start DOCUMENT PASSAGE

1.  Use what you are familar with.  If it was LPAR on the test box, you
may lean towards LPAR on your production box.

2.  Many of the small to midrange shops never had LPAR.  We always ran
VM in basic mode, hence we would run VM under VM for testing.  Now that
IBM forced everyone to LPAR, the small/medium size shops may rethink it.
 But most still run VM under VM as that is what we know.

3.  LPAR dedicates memory.  VM under VM only uses the memory when it is
running.  When second level VM isn't running, the memory can be used for
other purposes.  Use to be that many resources could not be shared in
LPAR.  Now it seems to be memory and bus and tag devices.  (now that I
have an escon channel converter on my bus and tag devices, can I switch
my line printers, 3420 tape drives and/or my 3480 tape drives between
LPARS?  I don't think so, but that may be ancient knowledge.)

4.  Very seldom, some things don't lend itself to VM under VM test
systems.  Say z/VM 5.1 (64 bit) under z/VM 4.1 (31 bit).  Not going to
happen.

5.  Until z/VM 5.2, there was a 2 GB memory problem.  If you were close
to having that problem, running second level VM systems only made things
worse.

6.  LPARs not only dedicate real memory but the devices it uses,
including shared channel devices, increase the size of your HSA.  But
what is another half GB of real memory beign taken away from production
systems.

I just went thru a z/VM 5.1 to z/VM 5.2 conversion.
I have two VM systems, a 390 one and an IFL one.  So I have two LPARs.
In both cases, I brought up z/VM 5.2 under each of the 5.1 systems. And
tested.
And there was times, that I brought down a second level system (VSE or
zLinux) from 5.1 and brought it up under the 5.2 system.
i.e.  LPAR ==> z/VM 5.1 ==> z/VM 5.2 ==> guest system
Trivial when running VM under VM.
If you are not using full pack volumes, not so trivial to do this going
to another LPAR.

7.  If you have more moden hardware, z/890 or above, OSA adapteres,
escon or better, modern dasd subsystem, then there isn't much of a
resource problem with either LPAR or VM under VM.  But if you have any
hardware that can only be dedicated to an LPAR and you don't have test
hardware, then the only way to test it is VM under VM.

8.  Minor thing.  Doesn't the creation of an LPAR, still require an IML
of the mainframe?  You can change things without an IML (dynamic IOCP,
and amount of memory for the LPAR), but I don't know if there is dynamic
LPAR creation or not.

Just a lot of things to consider.  And no matter which way you choose,
you are wrong!  The universe is laughing behind your back.

Tom Duerbusch
THD Consulting
Don't worry, be happy.

end DOCUMENT PASSAGE
start INFORMATION SUPPLIED

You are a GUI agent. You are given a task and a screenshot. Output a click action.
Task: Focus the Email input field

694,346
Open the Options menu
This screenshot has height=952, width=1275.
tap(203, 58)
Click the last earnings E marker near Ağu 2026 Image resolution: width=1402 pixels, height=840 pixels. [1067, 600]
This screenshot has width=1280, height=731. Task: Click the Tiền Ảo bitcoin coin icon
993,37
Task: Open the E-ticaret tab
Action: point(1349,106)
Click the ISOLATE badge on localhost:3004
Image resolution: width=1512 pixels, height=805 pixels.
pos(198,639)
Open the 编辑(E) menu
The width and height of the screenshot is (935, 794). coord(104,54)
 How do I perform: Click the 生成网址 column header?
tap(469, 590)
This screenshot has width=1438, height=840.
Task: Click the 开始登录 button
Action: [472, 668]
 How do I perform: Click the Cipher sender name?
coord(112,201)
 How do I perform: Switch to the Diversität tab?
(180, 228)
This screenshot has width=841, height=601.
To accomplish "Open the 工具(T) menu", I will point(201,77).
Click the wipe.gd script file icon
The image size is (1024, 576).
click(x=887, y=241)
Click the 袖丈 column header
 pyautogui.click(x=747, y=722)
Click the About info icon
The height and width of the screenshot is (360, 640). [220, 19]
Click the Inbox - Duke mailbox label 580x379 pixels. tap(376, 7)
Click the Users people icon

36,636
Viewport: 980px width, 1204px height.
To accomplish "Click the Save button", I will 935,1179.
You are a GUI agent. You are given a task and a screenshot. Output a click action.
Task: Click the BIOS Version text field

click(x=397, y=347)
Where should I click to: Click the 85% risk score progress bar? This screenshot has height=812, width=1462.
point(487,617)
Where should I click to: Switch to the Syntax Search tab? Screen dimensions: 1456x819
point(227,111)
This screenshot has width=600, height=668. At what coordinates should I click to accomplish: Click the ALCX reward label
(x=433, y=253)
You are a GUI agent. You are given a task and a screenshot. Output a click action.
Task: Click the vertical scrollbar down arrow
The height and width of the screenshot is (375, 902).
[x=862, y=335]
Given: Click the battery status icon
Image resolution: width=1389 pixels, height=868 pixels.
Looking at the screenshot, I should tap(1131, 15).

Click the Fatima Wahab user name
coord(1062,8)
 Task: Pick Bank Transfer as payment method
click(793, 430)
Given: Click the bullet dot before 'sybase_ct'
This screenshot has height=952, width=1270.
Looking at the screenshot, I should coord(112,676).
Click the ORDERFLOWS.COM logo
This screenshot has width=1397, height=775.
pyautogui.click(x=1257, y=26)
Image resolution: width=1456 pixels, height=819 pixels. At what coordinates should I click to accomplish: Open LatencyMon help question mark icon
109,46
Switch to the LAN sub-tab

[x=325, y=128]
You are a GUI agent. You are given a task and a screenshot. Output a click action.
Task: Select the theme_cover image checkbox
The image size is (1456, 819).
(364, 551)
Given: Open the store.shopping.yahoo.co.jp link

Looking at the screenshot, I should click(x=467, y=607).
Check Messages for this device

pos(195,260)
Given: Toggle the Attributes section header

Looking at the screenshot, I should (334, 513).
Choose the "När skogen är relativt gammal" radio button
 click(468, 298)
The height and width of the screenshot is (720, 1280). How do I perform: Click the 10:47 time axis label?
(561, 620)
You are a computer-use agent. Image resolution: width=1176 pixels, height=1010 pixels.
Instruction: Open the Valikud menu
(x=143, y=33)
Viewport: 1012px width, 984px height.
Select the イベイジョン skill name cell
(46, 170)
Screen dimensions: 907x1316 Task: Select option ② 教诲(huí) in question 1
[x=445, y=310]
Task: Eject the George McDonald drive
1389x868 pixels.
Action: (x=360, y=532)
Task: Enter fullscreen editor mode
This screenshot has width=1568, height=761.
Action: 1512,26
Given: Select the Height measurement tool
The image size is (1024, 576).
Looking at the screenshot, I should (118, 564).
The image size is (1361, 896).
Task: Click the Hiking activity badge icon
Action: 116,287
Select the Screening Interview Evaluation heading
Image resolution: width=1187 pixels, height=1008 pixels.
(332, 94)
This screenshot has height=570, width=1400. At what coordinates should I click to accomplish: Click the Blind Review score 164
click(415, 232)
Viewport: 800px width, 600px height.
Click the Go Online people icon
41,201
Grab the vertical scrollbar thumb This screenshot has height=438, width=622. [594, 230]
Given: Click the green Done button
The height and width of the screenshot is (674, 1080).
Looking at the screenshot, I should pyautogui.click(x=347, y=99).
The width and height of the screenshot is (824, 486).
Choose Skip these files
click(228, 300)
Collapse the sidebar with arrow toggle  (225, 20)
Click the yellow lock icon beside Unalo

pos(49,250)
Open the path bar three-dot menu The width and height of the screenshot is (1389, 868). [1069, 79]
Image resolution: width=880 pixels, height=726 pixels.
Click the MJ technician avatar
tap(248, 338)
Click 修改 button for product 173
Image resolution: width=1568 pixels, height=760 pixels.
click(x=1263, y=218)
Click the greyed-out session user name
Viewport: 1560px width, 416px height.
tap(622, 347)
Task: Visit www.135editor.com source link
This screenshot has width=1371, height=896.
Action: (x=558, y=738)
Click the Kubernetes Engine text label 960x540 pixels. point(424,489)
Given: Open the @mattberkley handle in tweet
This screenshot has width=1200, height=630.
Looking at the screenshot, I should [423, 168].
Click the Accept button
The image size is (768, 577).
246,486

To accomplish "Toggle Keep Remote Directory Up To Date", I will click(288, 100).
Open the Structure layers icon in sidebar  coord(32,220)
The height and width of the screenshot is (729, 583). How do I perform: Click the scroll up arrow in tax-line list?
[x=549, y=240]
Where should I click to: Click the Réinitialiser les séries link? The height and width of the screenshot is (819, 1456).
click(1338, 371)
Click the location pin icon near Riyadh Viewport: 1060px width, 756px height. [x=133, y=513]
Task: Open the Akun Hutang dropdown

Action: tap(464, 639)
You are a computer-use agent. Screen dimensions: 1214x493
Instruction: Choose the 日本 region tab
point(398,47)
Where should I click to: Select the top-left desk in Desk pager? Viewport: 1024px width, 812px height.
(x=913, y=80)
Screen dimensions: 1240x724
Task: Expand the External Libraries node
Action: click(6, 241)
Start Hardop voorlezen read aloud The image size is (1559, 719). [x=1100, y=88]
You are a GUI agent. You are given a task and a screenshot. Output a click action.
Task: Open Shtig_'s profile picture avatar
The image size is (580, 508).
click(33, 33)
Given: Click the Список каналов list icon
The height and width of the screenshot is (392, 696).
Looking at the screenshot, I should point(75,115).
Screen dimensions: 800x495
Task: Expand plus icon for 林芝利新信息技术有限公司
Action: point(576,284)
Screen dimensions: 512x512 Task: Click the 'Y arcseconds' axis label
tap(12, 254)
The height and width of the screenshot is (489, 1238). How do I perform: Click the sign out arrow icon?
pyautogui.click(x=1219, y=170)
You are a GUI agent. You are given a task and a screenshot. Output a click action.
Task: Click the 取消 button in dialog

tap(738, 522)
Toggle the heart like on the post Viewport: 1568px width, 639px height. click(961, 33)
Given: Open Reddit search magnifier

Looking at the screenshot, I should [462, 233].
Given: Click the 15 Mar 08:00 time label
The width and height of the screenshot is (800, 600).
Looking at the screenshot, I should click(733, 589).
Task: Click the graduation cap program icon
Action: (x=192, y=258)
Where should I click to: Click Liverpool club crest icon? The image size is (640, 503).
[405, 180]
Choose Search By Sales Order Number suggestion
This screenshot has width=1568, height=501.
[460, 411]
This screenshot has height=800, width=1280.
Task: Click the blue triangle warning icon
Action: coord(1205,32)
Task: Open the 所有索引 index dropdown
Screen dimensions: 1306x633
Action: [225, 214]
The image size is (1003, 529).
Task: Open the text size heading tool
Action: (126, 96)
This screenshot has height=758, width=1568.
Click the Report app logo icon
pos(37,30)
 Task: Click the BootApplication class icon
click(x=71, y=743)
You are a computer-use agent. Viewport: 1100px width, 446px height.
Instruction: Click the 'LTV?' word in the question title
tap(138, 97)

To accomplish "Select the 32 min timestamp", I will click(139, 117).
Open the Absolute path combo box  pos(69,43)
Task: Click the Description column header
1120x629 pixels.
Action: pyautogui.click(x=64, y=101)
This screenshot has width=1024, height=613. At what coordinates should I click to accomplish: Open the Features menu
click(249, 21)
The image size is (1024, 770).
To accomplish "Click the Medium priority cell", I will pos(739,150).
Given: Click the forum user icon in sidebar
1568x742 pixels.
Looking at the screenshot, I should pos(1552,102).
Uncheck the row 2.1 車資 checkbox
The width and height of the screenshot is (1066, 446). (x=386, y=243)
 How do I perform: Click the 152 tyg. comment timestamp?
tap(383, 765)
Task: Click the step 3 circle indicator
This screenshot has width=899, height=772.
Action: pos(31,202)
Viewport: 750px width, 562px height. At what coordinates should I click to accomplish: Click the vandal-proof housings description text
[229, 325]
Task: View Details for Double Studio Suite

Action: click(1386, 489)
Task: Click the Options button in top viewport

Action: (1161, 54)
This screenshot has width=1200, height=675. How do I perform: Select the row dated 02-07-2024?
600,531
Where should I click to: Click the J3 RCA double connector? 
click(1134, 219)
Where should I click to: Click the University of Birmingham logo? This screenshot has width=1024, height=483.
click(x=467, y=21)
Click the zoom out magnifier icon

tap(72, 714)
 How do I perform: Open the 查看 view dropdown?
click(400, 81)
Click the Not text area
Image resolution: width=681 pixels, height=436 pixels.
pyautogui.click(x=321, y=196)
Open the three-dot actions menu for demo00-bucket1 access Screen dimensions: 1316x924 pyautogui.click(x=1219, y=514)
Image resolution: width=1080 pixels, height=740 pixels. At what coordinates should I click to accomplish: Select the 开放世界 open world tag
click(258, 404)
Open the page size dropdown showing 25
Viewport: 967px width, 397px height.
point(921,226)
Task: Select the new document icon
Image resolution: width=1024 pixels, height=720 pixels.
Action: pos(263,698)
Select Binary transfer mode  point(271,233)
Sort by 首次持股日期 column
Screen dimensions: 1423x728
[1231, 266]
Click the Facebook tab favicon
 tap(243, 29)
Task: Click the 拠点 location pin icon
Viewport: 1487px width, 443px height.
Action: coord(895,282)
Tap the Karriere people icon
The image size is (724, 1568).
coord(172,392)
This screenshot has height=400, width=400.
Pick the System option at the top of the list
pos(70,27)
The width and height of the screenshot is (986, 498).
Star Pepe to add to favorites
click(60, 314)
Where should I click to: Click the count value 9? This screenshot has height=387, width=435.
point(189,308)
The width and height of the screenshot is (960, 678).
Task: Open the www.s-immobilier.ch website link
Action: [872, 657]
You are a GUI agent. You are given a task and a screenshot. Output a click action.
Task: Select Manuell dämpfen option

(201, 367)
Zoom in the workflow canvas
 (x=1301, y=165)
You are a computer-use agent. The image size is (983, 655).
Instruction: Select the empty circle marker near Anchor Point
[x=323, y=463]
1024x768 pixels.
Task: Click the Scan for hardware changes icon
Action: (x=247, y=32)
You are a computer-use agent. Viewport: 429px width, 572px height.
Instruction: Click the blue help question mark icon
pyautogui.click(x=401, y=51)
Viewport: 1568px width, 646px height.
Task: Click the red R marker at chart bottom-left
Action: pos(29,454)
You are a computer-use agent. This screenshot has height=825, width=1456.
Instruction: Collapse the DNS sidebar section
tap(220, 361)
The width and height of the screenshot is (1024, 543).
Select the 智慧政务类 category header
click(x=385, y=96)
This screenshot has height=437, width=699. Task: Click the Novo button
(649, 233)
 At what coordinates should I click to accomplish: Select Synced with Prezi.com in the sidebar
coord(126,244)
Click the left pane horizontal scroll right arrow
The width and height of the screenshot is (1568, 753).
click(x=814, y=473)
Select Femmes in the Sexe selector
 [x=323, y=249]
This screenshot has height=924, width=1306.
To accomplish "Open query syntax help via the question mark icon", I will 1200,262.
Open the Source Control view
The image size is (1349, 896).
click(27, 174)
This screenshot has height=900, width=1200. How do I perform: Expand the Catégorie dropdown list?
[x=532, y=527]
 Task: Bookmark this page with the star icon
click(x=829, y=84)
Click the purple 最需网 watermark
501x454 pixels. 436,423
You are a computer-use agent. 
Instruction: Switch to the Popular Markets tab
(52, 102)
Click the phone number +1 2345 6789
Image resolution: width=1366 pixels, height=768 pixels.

end INFORMATION SUPPLIED

▶ [PROBLEMS]:
a) In the post comparing LPAR with VM under VM, name each device the author wonders about switching between LPARs now that an ESCON channel converter is on the bus and tag devices.
b) Carry on the post comparing LPAR with VM under VM, starting after its final line.
The entries play no part in this work.

▶ [SOLVED PROBLEMS]:
a)
- Line printers
- 3420 tape drives
- 3480 tape drives

b)
>>> [EMAIL PROTECTED] 1/19/2007 12:24 PM >>>
I'm going to go with one of my favorite answers here and say "it
depends....".  There are pros and cons for both approaches.

Some z/OS centric sites might feel more comfortable using the LPAR
approach,as that might fit in better with their over all system
management scheme.

Running z/VM as a 2nd level guest is more flexible, in terms of how
quickly and easily the guest machine's definition can be changed to
test
new applications and software updates. However, there is a bit (small)
of over head in running z/VM under z/VM, so absolute performance will
not be as good as running z/VM native in an LPAR. Your mileage may
vary,
etc.

Overall, all things being equal (which they hardly ever are....), my
suggestion is to run z/VM as a 2nd level guest...it's easier to set up
and maintain, and the over head isn't worth worrying about.

Hope this helps.

DJ


Moeur Tim C wrote:
> Good morning List,
>
> I have a question of general test and production architecture.   We
> currently have some production zLinux guests running under z/VM 5.1.
> z/VM is installed as an LPAR on our single Z9 server.   We had,
until
> recently, a second Z9 on which I was running a test VM which I could
use
> to apply and verify maintenance and program fixes.  After those
fixes
> have been deemed OK, we'd move them to the production VM system
> (VMPROD).    Now,  The VMTEST Z9 has gone away and now I'm faced with
a
> choice of creating a second LPAR for VMTEST, or to run VMTEST as a
guest
> under VMPROD.
>
> So the question is - is running my VMTEST as a guest of VMPROD good
> practice?  Are there exposures to flawed maintenance or program
fixes
> that wouldn't surface when the platform is running as a VM Guest?
How
> are those of you with current production and test VM systems doing
this?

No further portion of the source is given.